◆ What the task requires ◆
How many of the lines in the material below contain the word "agent"? Give the number alone.
═══ Data provided
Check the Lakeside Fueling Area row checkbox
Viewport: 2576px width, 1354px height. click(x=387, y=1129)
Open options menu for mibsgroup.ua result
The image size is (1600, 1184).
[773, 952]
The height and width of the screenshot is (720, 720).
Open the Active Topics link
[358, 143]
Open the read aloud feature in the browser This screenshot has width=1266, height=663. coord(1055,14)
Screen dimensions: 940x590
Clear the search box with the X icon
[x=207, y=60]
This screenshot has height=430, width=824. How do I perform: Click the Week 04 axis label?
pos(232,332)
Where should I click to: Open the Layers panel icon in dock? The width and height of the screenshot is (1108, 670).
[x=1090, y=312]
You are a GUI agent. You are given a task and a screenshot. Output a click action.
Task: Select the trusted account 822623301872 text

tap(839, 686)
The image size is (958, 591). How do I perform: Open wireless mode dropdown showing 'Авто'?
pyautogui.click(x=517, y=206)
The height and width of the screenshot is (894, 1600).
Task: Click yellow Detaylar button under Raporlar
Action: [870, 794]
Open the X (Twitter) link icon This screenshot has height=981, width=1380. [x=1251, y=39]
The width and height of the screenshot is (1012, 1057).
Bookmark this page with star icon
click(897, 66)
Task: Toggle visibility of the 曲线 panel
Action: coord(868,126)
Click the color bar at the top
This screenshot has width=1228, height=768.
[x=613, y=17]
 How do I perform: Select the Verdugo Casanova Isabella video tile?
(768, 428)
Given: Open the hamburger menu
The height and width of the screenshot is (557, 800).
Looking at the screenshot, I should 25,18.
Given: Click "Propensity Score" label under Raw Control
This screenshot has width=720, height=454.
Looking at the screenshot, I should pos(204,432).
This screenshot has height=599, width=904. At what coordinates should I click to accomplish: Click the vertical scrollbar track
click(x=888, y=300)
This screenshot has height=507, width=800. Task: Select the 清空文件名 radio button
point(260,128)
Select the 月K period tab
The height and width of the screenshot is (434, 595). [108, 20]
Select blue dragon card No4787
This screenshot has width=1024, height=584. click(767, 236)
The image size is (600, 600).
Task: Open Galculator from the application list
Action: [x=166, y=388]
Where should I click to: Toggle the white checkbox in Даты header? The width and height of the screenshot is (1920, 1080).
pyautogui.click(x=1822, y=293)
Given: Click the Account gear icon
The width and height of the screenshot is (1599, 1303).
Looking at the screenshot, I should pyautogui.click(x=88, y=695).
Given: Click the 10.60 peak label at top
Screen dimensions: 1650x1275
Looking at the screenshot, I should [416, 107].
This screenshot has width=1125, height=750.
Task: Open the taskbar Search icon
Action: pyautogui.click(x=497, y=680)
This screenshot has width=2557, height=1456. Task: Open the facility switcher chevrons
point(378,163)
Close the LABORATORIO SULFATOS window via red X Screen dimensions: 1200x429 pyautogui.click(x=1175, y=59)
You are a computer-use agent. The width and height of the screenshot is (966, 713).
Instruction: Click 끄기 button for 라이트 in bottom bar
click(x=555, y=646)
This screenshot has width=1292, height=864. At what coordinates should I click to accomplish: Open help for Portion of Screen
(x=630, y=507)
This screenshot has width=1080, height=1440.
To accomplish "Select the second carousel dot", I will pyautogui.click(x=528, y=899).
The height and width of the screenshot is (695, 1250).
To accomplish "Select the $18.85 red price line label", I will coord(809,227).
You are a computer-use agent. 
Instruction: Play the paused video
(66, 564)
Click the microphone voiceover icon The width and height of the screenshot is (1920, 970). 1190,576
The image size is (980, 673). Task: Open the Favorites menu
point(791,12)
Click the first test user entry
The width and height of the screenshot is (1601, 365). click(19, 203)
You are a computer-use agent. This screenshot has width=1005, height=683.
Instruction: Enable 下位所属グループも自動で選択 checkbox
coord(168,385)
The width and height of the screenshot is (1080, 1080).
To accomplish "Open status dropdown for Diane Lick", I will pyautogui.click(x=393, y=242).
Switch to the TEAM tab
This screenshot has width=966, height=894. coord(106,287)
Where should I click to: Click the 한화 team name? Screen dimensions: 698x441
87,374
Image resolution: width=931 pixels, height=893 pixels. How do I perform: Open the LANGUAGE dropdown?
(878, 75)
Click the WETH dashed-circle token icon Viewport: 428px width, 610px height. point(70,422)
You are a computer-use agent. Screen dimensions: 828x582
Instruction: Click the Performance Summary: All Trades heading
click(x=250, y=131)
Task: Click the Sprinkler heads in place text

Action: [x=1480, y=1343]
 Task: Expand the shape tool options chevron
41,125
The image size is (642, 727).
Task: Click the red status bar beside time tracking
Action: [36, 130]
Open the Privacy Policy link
══════
◆ Exercise output ◆
5